Aim of the task
Repeat what the lines below say, word for word, and skip every image.
□ □ □ □
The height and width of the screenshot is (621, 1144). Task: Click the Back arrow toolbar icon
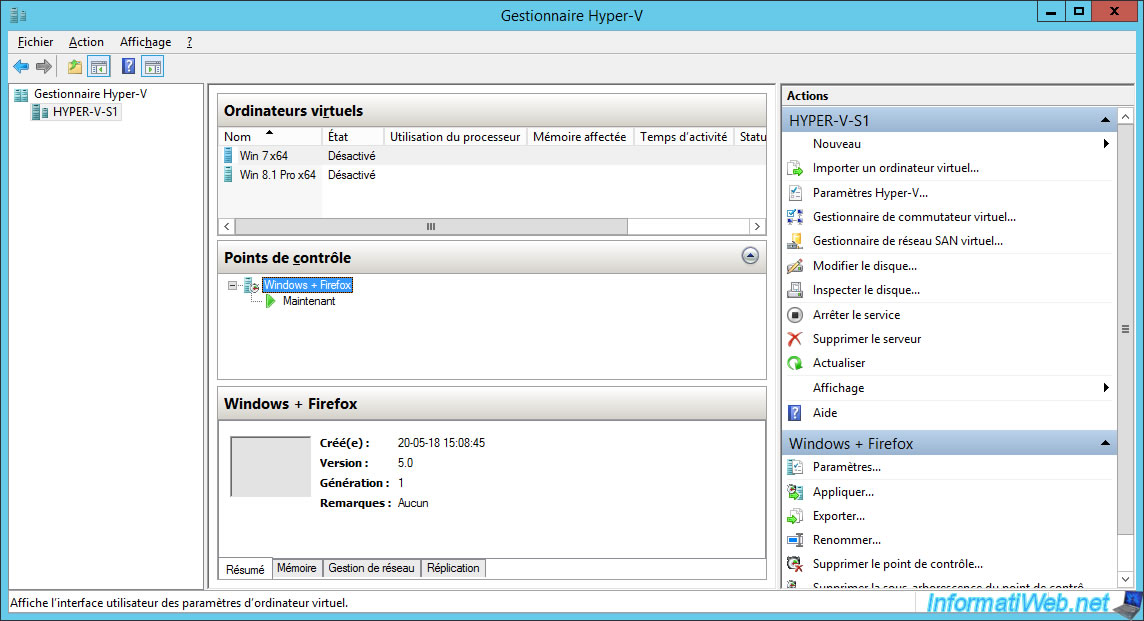21,67
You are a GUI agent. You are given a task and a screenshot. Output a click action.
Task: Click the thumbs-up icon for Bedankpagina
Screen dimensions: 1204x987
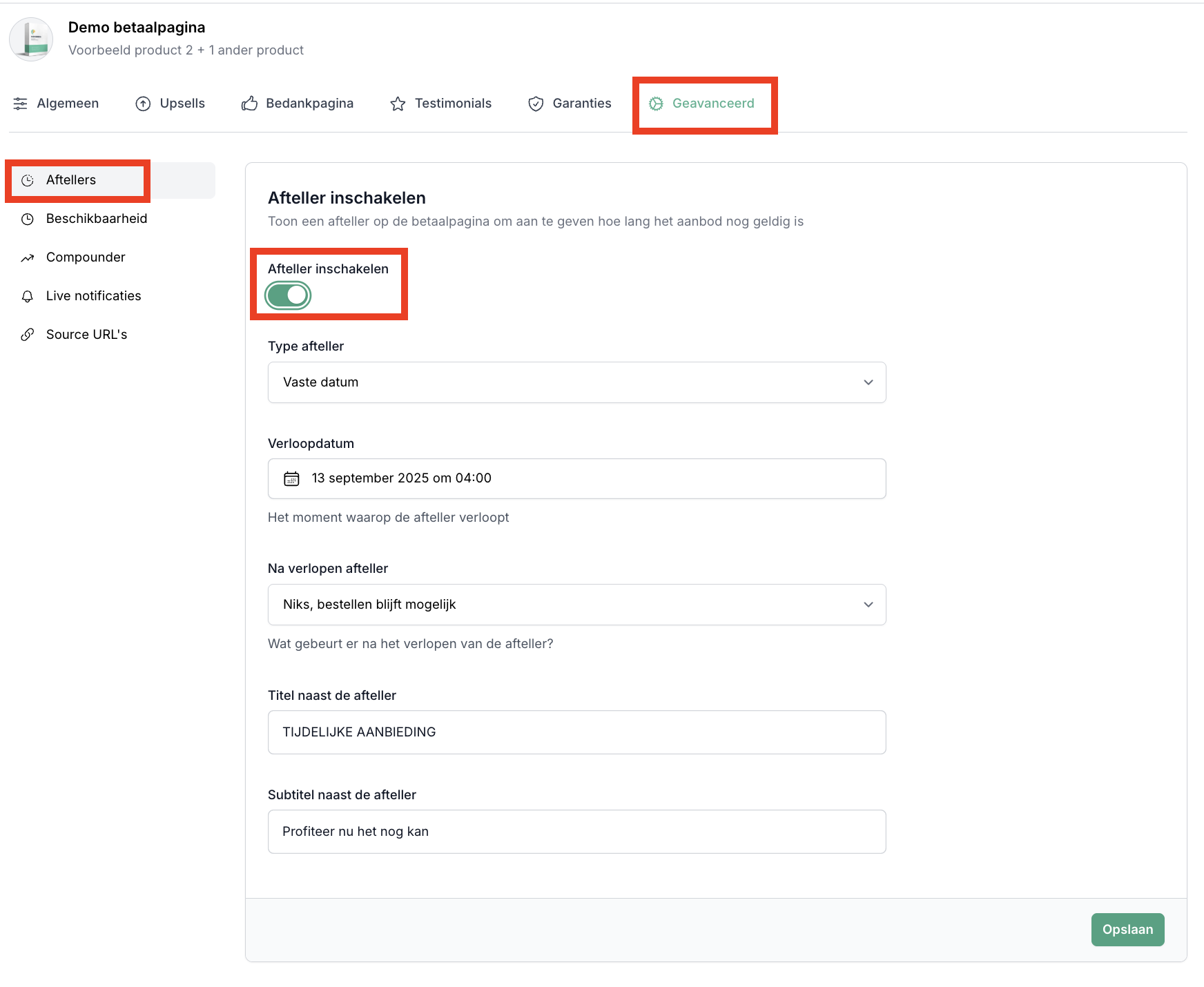(249, 104)
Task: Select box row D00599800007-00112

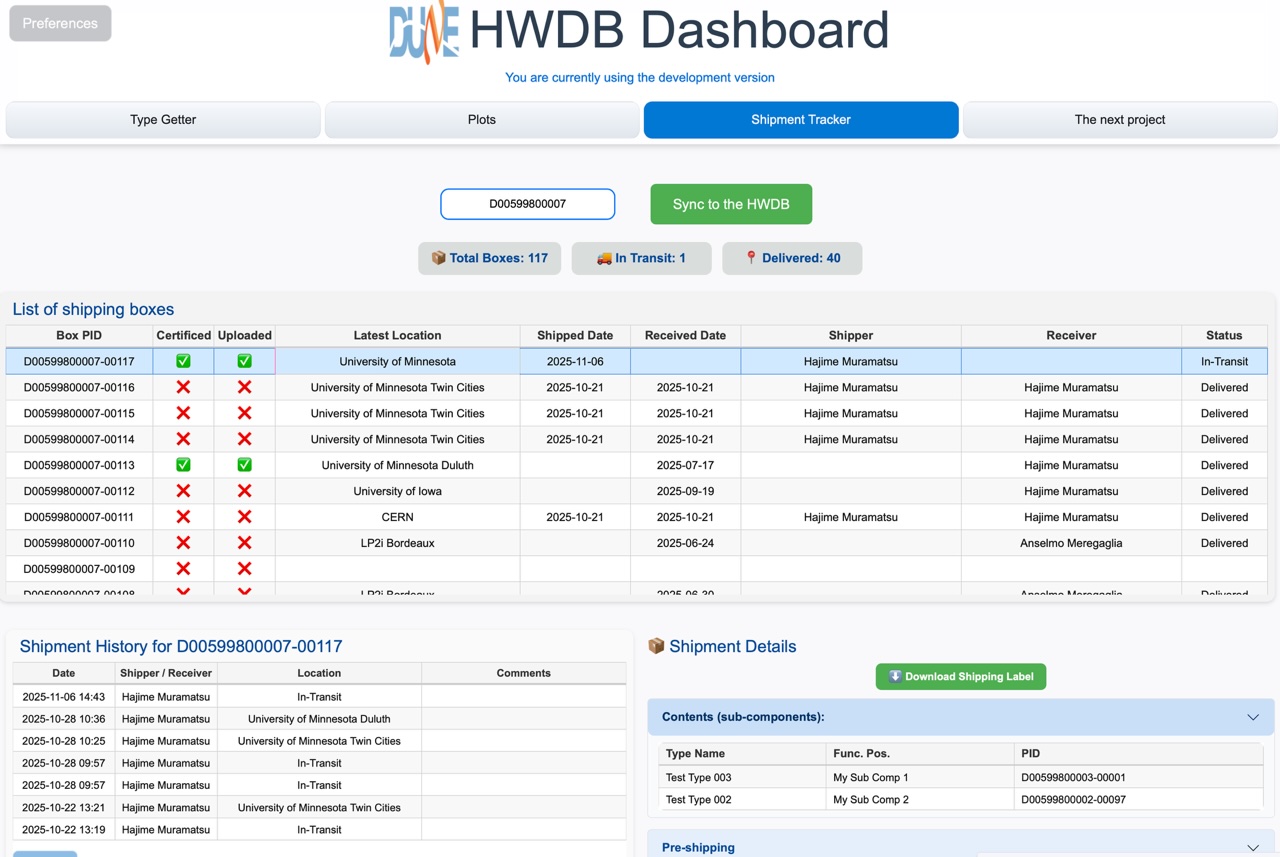Action: (79, 491)
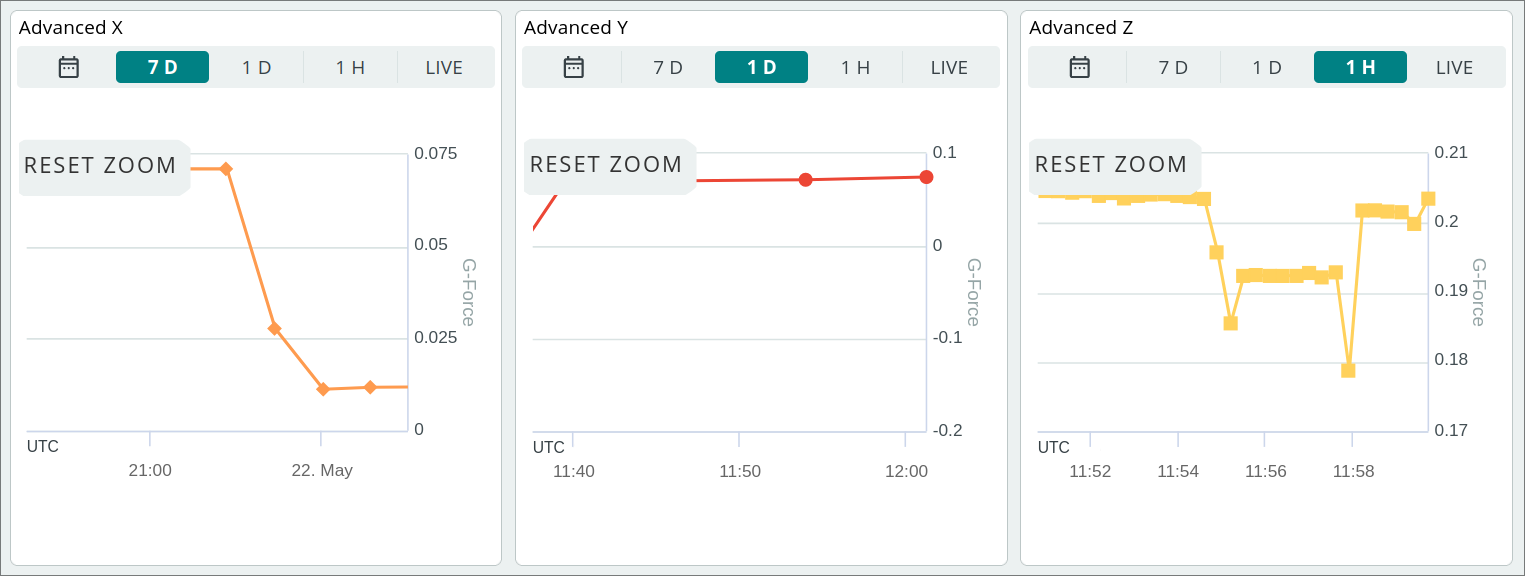The width and height of the screenshot is (1525, 576).
Task: Enable LIVE mode on Advanced X panel
Action: pos(444,67)
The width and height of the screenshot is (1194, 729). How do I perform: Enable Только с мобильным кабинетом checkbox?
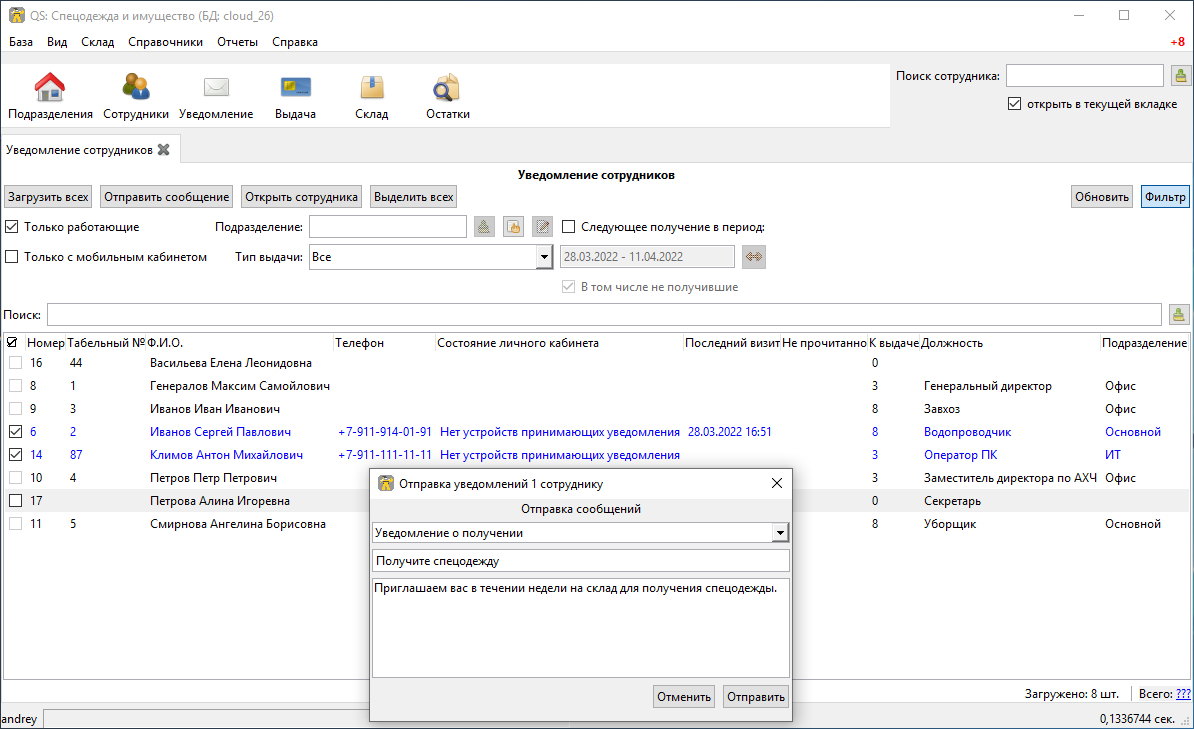(11, 257)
□ □ □ □
Your response
The height and width of the screenshot is (621, 1144). Task: Click the Back arrow toolbar icon
21,67
You are a GUI agent. You are given a task and a screenshot. Output a click action.
Task: Click the thumbs-up icon for Bedankpagina
Screen dimensions: 1204x987
(249, 104)
Task: Select box row D00599800007-00112

Action: (79, 491)
The width and height of the screenshot is (1525, 576).
Task: Enable LIVE mode on Advanced X panel
Action: pos(444,67)
The width and height of the screenshot is (1194, 729). How do I perform: Enable Только с мобильным кабинетом checkbox?
(11, 257)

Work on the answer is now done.